Companies are monitoring whether employees adhere to corporate return-to-office (RTO) policies and are enforcing the requirements more than they have in the past five years, according to a report that commercial real estate firm CBRE will release next week and that Ars Technica reviewed.
CBRE surveyed 184 companies for its report. Among companies surveyed, 69 percent are monitoring whether employees come into the office as frequently as policy mandates. That’s an increase from 45 percent last year.
Seventy-three percent of companies surveyed said that employees are coming into the office as frequently as their employer wants, which is an increase from 61 percent last year. The average number of days required in-office by companies surveyed was 3.2 days, but actual in-office attendance on average is 2.9 days or, at companies with 10,000 or more employees, 2.5 days.
Meanwhile, the share of companies that said they are enforcing in-office attendance policies more than doubled, from 17 percent last year to 37 percent this year.
Enforcing RTO policies is a way to ensure that corporate rules are followed and that some employees aren’t working remotely more frequently than their coworkers without permission. However, some have criticized employer techniques for tracking in-office attendance as babying employees and demonstrating an unwarranted lack of trust.
For example, Dell has reportedly tracked VPN usage and badge swipes, frustrating some workers. Amazon, Google, JPMorgan Chase, and Meta have also reportedly tracked badge swipes, and TikTok reportedly started an app to monitor badge swipes and contact workers who didn’t go into the office when expected. We’ve also seen companies tell employees that they would be ineligible for bonuses or promotions if they didn’t adhere to RTO policies.
Speaking with CNBC, Manish Kashyap, CBRE’s global president of leasing, said:
I think it was pretty loosey-goosey for the last year or two, and I think the companies have got a lot better at that right now. They’re coming up with policies that allow hybrid structures and allow flexibility, but whatever their new policy is, their implementation around that, and the governance around that, is definitely a lot better.
But while many companies have taken to monitoring employee behavior for the sake of RTO rules, others are using the remote work culture fueled by the COVID-19 pandemic as leverage for recruiting and keeping employees.
For example, while high-profile banks like JPMorgan Chase and HSBC have started enforcing in-office policies, London-headquartered bank Standard Chartered is letting managers and individual employees decide how often workers are expected in-office. In July, Standard CEO Bill Winters told Bloomberg Television:
We work with adults. The adults can have an adult conversation with other adults and decide how they’re going to best manage their team.

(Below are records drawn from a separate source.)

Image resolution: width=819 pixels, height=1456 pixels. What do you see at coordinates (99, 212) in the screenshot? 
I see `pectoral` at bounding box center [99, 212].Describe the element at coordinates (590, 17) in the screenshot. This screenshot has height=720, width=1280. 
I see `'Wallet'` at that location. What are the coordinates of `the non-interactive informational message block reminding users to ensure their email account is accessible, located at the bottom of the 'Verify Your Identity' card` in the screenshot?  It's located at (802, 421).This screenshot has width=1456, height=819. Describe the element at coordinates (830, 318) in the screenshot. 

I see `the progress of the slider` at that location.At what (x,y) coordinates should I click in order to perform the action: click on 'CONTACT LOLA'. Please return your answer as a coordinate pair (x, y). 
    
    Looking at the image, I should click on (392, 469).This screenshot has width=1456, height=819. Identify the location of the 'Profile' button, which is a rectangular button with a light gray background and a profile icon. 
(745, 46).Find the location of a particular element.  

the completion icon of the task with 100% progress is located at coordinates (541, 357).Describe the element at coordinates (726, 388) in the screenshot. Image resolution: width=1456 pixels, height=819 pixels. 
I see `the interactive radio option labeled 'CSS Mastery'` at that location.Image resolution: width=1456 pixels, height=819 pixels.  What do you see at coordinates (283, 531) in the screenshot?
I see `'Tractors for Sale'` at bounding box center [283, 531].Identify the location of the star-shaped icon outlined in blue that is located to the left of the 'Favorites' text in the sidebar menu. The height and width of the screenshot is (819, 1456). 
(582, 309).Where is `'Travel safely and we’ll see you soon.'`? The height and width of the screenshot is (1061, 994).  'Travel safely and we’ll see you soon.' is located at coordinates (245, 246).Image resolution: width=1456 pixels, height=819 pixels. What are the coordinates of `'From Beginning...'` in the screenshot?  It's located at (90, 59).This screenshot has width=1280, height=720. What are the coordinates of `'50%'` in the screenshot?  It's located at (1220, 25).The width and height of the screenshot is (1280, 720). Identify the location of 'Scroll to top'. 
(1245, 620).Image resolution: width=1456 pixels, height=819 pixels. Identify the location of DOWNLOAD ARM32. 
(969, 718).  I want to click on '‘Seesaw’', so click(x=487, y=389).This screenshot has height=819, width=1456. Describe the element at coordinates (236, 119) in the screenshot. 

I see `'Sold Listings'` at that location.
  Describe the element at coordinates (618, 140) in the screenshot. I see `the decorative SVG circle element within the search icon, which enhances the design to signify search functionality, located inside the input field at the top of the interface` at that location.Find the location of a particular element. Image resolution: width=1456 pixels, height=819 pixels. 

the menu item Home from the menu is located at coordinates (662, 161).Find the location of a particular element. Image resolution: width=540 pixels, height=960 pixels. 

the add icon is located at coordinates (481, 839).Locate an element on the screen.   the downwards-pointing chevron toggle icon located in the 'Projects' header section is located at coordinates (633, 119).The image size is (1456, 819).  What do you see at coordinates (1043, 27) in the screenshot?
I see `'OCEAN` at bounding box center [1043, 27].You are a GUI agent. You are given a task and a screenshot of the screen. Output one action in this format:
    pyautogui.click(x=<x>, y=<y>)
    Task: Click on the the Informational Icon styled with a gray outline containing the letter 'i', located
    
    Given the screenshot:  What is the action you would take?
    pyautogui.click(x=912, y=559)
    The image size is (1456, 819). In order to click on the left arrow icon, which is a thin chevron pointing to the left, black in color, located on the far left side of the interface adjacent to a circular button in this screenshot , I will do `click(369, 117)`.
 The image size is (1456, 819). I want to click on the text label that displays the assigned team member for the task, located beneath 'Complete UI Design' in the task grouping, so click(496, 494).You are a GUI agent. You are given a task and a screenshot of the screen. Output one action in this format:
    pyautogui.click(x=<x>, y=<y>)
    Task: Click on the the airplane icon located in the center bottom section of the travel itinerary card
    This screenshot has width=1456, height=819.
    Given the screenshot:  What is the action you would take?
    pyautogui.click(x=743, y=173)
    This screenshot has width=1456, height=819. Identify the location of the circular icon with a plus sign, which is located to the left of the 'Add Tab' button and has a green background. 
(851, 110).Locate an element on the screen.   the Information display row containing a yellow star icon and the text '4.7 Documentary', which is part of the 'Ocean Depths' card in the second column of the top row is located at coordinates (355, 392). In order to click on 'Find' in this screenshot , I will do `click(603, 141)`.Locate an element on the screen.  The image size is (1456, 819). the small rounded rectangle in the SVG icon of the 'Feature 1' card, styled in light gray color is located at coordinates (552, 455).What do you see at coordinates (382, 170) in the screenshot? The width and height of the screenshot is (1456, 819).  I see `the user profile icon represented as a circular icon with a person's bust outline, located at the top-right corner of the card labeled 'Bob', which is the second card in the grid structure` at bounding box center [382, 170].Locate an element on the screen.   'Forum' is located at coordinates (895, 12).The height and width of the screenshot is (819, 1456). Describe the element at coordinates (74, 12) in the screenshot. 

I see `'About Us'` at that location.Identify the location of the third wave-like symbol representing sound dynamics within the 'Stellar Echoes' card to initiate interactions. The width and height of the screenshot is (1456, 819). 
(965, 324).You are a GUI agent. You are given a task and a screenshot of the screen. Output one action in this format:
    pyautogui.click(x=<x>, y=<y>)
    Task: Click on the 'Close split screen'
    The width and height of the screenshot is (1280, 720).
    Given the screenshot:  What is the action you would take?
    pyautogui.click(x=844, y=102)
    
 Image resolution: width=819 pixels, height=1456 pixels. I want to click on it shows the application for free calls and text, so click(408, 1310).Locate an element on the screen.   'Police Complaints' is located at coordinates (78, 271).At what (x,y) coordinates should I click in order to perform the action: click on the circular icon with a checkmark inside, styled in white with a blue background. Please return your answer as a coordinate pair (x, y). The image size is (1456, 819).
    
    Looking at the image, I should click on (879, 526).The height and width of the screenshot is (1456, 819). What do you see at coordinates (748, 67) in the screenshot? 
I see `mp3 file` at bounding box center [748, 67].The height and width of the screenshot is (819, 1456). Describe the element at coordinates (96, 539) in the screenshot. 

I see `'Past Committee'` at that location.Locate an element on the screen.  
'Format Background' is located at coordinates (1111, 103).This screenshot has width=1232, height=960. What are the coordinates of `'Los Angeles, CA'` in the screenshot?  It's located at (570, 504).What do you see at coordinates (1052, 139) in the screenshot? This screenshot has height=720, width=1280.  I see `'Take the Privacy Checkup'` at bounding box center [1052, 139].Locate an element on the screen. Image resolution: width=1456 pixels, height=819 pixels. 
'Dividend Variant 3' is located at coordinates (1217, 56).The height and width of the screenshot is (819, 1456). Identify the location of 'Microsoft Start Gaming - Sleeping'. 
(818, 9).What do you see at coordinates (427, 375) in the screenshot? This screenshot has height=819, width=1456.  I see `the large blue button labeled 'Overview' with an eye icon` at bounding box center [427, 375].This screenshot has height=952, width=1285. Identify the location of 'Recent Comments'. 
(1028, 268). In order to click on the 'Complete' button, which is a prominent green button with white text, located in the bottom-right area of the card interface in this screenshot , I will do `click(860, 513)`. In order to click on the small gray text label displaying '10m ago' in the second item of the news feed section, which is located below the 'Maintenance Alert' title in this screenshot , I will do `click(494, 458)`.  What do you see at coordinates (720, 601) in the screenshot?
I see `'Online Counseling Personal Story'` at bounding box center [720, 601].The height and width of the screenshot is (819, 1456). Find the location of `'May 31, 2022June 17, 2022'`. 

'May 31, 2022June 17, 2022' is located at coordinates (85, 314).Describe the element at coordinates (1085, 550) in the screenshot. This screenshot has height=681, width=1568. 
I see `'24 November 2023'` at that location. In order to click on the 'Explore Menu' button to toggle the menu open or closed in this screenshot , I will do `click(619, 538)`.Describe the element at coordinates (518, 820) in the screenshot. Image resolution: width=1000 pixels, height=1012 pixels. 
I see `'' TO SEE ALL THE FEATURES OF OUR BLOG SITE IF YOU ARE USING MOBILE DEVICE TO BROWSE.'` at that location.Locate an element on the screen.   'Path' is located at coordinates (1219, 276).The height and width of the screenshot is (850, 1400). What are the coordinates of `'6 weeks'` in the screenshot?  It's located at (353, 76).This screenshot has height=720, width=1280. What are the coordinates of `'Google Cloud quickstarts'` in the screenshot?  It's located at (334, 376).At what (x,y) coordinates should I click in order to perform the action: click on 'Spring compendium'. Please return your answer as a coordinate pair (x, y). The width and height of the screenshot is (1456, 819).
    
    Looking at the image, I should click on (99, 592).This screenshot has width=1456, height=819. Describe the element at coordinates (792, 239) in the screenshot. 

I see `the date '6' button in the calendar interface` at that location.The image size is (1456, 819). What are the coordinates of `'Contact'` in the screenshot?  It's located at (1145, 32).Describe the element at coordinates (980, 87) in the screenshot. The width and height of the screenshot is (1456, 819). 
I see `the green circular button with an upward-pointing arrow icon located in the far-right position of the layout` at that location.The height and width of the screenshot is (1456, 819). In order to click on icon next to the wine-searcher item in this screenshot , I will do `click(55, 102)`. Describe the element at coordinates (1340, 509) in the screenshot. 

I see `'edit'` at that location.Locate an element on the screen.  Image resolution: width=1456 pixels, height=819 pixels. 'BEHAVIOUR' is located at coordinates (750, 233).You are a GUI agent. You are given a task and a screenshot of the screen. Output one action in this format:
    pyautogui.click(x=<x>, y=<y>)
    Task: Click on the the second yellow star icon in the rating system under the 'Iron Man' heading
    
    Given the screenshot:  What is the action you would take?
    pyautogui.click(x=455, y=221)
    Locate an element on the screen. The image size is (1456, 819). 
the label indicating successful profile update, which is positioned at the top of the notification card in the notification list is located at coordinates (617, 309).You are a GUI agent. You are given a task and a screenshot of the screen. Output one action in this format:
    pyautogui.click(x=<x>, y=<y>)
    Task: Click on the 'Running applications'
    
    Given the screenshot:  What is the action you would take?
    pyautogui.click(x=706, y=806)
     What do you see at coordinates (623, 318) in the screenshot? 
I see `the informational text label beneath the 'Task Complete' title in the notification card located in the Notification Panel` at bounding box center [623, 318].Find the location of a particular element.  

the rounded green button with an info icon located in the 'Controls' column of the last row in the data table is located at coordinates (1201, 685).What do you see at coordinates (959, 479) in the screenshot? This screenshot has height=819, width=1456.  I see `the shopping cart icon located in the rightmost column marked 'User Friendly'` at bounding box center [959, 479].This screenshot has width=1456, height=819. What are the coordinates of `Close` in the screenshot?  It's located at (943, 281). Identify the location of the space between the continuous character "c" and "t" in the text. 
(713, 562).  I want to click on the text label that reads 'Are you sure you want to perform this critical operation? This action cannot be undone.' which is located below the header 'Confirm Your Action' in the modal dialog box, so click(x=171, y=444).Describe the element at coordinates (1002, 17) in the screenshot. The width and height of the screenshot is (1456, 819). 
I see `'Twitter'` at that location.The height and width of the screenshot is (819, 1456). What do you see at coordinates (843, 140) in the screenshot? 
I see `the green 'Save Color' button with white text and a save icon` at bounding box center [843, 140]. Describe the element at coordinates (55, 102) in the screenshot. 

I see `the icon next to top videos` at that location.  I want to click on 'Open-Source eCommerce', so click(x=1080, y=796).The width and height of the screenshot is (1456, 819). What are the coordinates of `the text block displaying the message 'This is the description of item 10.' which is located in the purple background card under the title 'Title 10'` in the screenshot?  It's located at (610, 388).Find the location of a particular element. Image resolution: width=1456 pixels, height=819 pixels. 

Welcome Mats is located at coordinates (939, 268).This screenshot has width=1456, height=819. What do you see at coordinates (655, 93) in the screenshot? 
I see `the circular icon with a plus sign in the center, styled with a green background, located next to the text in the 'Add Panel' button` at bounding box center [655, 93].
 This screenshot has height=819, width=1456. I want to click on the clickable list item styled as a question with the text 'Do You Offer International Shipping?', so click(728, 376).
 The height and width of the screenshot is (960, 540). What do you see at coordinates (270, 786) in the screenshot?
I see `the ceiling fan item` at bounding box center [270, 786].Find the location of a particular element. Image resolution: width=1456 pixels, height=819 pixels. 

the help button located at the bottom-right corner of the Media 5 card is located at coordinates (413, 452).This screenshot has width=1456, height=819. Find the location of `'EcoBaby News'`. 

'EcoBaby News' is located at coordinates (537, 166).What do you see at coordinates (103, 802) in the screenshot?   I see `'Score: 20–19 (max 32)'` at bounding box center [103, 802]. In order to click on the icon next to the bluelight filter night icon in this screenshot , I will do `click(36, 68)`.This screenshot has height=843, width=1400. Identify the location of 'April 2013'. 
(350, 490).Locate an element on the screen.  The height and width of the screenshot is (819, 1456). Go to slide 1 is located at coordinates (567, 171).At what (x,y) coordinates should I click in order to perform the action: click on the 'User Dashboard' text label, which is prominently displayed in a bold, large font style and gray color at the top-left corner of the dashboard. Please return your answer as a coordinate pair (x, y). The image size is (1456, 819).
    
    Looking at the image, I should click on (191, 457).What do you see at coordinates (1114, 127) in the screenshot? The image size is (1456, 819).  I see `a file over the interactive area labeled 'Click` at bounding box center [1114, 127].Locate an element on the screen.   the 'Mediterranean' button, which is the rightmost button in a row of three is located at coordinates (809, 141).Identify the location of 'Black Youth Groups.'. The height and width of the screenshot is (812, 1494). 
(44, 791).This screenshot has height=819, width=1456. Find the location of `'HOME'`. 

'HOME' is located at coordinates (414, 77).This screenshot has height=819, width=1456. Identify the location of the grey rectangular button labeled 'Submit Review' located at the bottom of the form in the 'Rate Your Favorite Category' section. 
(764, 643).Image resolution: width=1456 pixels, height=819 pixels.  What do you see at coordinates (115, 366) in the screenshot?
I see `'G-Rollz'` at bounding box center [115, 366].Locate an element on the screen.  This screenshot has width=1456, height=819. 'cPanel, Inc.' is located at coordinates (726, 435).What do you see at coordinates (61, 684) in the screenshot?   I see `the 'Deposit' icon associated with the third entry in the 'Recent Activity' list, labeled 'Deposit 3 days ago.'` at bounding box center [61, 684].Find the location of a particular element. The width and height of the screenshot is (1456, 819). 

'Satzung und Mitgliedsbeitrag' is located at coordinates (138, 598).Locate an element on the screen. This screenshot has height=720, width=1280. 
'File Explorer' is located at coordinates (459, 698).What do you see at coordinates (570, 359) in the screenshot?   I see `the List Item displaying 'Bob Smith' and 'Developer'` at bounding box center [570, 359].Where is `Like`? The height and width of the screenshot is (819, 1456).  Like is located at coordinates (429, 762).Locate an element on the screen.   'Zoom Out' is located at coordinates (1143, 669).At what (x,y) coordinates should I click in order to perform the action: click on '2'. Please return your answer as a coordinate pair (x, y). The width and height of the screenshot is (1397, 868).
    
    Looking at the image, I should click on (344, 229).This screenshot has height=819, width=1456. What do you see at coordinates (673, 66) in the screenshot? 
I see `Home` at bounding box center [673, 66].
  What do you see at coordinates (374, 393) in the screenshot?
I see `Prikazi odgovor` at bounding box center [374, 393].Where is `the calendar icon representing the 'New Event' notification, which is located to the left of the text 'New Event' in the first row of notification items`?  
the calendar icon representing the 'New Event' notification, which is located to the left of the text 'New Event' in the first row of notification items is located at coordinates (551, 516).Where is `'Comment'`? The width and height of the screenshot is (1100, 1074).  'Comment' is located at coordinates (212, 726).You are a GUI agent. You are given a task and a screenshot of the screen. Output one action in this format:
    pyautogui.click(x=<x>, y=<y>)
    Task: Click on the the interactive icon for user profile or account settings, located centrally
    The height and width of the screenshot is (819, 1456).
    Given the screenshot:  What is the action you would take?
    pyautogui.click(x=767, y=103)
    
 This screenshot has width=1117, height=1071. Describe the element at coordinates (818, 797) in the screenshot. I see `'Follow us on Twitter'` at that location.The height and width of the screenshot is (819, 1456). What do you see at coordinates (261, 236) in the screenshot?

The differing management methods come as numerous corporations have pointed to in-office work as driving collaboration, ideation, and, in some cases, revenue, while numerous studies point to RTO policies hurting employee morale and risking employee retention.
“There are some markets where there’s effectively peer pressure to come in more often, and there’s other markets where there’s less of that,” Winters said. “People come into the office because they want to come into the office.”
Office space
After the COVID-19 pandemic forced many businesses to figure out how to function with remote workers, there was speculation that the commercial real estate business would seriously suffer long-term. CNBC reported that the US office vacancy rate (18.9 percent) is currently near the highest we’ve seen in 30 years (19 percent).
However, CBRE, which has big stakes here, found that out of the companies it surveyed, more are planning to expand office space than reduce it. Per the report, 67 percent of companies said they will expand or maintain the size of their office space over the next three years, compared to 64 percent last year. Thirty-three percent of respondents overall said they will reduce office space; however, among companies with at least 10,000 employees, 60 percent are planning to downsize. Among the companies planning to downsize, 79 percent said they are doing so because more hybrid work means that they need less space.
“Employers are much more focused now than they were pre-pandemic on quality of workplace experience, the efficiency of seat sharing, and the vibrancy of the districts in which they’re located,” Julie Whelan, CBRE’s global head of occupier research, told CNBC.
Although tariffs and broader economic uncertainty is turning some corporations away from long-term real estate decisions, Whelan said many firms are ready to make decisions about office space, "even if there’s a little bit of economic uncertainty right now.”